Last year, for example, the company launched what it claimed was the first ever British grown chickpea.

Among its bestselling items is British-grown quinoa. “Quinoa was becoming more familiar to people, but people were aware that there were issues with imported quinoa from South America. So when we launched our British grown quinoa there was a big surge in interest.” 

It’s also looking to trial different types of bean to see if production can be developed in the UK. For instance, the Dutch brown bean is widely grown and eaten in Holland, “but as far as we know has never been grown in the UK and yet we have a similar climate and conditions to the Netherlands.” 

What’s a 'hodmedod' anyway?

The company’s name is also aiming to tap into the trend of provenance and locally grown produce. Hodmedod is an East Anglian dialect word for something curled up -- like a hedgehog or a snail. “We liked it because we thought it reflected part of that forgotten heritage of East Anglia in a way that some of the crops we work with are an also forgotten part of our heritage.”

What’s next? “We're seeing strong growth without really pushing aggressively into bigger markets,” said Saltmarsh. “We’ve stayed focussed on the independent retail sector and online and we're seeing a strongly increasing interest from chefs and caterers. We're staying focused there but we're beginning to focus on opportunities to get some investment to take advantage of the opportunities that are there.”

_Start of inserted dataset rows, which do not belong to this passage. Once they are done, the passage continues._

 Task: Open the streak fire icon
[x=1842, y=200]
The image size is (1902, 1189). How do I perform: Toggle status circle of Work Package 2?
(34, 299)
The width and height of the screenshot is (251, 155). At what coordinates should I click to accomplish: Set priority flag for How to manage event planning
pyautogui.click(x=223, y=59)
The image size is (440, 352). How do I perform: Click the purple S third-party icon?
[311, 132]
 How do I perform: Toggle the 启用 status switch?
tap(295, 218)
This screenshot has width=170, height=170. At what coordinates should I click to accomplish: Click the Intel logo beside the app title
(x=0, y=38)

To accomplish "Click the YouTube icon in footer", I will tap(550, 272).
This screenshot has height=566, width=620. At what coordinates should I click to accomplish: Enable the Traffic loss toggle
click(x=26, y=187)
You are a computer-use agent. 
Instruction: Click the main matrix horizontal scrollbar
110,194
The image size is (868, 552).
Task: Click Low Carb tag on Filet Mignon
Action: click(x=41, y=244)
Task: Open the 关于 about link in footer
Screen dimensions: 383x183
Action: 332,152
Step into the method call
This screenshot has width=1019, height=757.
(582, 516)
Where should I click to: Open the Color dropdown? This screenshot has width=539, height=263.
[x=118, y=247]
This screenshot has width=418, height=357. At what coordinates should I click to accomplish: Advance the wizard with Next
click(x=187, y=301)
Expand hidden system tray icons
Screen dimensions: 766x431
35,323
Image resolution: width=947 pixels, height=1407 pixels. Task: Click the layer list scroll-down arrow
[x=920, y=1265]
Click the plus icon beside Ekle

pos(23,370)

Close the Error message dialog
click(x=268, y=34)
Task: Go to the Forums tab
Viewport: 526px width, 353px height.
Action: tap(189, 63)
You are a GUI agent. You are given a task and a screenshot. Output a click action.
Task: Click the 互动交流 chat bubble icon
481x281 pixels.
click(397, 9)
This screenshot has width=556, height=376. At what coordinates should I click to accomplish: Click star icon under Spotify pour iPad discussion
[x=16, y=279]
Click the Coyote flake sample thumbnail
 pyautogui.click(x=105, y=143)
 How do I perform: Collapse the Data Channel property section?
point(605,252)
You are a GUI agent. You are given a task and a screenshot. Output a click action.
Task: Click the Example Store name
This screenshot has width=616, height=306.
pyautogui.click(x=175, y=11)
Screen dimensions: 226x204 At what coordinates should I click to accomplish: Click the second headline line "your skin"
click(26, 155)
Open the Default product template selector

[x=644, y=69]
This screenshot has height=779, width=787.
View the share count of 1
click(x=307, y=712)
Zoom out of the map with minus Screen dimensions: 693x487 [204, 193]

The pulse and grain market has developed into a ‘good niche market’, he observed. "The general attitude to pulse foods has really changed. When we started the business we did have to work very hard to convince people, even at food festivals, of the benefits of pulses. But particularly in the last two or three years, we've just seen a real change. People seem to have a much more self-generated interest and they’re delighted to find what we can offer. So it’s a growing niche rather than a mass market product yet.”